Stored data
-- -- --

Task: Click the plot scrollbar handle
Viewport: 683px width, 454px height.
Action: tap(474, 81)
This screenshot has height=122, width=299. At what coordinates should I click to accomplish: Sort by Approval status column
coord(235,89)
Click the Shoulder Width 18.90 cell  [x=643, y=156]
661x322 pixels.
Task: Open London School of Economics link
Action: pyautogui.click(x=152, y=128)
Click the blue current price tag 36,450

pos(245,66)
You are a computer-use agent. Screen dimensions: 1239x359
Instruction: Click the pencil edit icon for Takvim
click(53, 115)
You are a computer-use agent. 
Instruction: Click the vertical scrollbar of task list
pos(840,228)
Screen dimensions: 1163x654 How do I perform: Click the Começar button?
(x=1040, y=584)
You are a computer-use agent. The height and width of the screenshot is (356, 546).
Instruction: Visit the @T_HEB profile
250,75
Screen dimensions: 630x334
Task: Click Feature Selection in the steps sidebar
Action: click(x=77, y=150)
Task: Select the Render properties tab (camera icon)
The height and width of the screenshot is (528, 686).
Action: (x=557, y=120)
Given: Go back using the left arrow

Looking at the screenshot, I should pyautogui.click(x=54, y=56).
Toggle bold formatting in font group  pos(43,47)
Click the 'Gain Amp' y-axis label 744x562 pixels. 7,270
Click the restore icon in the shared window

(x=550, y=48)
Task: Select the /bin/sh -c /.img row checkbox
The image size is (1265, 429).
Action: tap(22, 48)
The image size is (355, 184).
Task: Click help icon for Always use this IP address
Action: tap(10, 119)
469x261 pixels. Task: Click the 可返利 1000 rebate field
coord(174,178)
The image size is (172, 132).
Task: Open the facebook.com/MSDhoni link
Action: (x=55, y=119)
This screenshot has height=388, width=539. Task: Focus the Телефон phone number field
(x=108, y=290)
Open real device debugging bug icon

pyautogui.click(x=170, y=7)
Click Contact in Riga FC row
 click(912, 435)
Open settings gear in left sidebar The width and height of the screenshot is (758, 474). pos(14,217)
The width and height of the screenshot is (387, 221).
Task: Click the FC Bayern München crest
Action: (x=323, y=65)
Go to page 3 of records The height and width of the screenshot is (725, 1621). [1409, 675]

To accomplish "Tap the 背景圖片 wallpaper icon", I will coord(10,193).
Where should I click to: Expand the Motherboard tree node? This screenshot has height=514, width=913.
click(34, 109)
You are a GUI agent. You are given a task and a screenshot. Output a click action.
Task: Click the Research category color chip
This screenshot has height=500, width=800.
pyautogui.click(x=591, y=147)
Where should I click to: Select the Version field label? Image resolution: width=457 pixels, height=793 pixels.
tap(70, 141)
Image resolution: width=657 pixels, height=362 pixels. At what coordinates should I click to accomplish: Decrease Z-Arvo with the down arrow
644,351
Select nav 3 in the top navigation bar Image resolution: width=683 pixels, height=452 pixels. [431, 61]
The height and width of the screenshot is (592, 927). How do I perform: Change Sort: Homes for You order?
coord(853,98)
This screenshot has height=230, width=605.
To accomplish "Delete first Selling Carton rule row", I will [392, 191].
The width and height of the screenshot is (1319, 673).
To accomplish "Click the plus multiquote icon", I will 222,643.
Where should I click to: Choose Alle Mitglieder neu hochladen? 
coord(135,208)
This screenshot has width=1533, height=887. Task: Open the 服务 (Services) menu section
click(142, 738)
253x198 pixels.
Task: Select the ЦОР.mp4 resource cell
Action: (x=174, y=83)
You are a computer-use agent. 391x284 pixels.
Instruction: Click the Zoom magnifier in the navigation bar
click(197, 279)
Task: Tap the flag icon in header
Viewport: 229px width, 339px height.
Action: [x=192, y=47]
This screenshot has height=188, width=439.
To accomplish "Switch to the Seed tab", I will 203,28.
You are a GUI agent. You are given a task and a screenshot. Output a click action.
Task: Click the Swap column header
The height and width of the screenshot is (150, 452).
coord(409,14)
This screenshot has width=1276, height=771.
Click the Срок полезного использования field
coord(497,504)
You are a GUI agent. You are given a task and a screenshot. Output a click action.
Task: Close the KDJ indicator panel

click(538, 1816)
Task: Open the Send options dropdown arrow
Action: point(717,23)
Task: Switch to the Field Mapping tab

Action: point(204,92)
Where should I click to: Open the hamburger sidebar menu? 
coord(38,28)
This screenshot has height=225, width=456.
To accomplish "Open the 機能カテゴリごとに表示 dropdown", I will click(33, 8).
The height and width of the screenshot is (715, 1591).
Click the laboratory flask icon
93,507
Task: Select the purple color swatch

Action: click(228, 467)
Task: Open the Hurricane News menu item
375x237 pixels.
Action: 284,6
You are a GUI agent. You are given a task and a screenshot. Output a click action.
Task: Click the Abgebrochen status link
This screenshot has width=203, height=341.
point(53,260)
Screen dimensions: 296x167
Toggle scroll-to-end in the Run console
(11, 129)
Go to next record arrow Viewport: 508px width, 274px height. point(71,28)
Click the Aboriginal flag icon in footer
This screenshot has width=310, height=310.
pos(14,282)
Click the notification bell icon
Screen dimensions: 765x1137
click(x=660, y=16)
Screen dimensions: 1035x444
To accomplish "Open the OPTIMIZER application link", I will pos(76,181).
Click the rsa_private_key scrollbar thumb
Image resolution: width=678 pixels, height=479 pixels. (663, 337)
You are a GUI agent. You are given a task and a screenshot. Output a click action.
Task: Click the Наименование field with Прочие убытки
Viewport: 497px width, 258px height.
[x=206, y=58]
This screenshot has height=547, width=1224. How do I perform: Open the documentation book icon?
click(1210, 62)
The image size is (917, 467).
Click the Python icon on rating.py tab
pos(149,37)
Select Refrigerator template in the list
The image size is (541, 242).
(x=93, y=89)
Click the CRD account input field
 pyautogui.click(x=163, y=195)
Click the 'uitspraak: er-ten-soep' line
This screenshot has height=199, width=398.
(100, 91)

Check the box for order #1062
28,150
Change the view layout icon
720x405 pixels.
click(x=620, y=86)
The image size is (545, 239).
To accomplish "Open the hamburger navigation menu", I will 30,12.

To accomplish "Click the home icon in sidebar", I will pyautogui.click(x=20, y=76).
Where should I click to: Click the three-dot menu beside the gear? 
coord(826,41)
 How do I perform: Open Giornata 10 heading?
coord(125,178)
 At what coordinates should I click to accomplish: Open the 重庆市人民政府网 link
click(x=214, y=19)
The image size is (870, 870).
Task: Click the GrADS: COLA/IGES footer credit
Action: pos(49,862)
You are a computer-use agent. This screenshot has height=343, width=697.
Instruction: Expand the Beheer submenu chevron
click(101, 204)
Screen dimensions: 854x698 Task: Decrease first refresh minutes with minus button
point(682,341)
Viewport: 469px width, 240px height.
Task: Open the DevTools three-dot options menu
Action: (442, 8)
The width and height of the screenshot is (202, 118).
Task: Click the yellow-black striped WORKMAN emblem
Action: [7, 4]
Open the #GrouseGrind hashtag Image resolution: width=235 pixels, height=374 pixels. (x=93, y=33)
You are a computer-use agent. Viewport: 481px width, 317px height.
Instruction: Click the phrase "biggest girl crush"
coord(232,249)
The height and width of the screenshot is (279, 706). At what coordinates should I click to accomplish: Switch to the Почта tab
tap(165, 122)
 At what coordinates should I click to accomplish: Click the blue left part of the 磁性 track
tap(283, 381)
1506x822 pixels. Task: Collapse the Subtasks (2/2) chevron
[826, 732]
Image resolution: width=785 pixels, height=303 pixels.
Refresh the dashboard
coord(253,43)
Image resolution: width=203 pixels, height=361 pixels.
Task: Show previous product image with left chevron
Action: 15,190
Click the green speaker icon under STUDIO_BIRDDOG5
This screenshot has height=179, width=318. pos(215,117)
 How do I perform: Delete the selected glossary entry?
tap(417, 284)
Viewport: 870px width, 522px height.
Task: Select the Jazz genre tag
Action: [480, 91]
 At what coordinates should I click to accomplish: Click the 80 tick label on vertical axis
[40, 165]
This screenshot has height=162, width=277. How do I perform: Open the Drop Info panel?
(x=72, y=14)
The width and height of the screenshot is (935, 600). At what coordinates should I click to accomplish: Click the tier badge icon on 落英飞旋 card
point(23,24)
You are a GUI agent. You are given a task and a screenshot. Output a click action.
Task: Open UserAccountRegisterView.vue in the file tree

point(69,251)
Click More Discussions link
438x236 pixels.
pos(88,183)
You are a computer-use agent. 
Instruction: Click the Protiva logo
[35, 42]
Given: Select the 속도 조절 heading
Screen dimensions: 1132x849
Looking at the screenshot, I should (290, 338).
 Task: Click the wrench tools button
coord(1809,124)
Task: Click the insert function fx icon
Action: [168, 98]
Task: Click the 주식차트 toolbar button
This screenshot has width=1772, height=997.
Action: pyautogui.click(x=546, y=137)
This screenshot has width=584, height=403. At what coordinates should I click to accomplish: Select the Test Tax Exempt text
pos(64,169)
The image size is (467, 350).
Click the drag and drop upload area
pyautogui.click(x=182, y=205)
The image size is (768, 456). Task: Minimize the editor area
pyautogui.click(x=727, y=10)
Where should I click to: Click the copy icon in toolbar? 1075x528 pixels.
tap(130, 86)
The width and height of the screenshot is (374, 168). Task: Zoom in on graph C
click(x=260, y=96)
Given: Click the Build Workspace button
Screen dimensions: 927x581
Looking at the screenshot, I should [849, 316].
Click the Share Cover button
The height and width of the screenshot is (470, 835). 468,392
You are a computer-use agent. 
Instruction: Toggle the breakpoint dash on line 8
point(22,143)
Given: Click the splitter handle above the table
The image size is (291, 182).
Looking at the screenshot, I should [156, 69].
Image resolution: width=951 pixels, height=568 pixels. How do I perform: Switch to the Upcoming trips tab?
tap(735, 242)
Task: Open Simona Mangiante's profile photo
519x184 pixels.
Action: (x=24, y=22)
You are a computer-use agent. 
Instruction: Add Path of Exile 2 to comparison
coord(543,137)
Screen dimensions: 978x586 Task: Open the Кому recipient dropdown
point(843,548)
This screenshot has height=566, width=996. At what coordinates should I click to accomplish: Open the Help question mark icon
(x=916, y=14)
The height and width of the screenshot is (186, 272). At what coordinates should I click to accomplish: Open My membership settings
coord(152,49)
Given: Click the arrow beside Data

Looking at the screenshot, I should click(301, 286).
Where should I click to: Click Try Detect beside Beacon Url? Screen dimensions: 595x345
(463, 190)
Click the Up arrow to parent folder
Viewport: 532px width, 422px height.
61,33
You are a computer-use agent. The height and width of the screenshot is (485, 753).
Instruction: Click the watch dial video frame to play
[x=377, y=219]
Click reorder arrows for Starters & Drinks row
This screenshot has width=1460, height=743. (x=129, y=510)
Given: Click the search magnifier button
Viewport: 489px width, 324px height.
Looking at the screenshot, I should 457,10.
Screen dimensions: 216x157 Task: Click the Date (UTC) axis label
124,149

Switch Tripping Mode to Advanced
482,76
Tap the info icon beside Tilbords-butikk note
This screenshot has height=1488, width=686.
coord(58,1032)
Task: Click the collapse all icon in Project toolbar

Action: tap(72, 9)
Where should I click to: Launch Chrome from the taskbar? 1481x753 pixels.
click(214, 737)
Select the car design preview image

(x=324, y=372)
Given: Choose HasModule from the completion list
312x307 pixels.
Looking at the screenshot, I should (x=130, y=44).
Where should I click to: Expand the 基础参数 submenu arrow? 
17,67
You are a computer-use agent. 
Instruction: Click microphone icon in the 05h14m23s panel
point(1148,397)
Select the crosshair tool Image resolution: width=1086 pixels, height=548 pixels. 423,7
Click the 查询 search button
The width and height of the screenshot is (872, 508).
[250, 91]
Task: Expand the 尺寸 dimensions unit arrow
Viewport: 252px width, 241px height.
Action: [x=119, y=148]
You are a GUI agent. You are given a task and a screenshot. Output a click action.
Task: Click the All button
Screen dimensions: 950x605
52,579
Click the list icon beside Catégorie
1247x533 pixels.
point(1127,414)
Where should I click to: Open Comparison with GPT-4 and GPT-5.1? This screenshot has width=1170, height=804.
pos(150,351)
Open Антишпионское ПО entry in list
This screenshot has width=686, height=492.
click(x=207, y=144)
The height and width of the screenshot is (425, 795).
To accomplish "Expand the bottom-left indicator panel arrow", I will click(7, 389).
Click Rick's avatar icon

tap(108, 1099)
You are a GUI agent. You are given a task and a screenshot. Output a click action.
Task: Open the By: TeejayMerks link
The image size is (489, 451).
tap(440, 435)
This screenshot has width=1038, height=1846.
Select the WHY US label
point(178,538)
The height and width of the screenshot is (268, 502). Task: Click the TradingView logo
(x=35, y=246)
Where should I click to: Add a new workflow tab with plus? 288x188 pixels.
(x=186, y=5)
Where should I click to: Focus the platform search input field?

-- -- --

Aim of the task |
Return the number of lines in the data above that include the word "will", and nothing else.

The answer |
9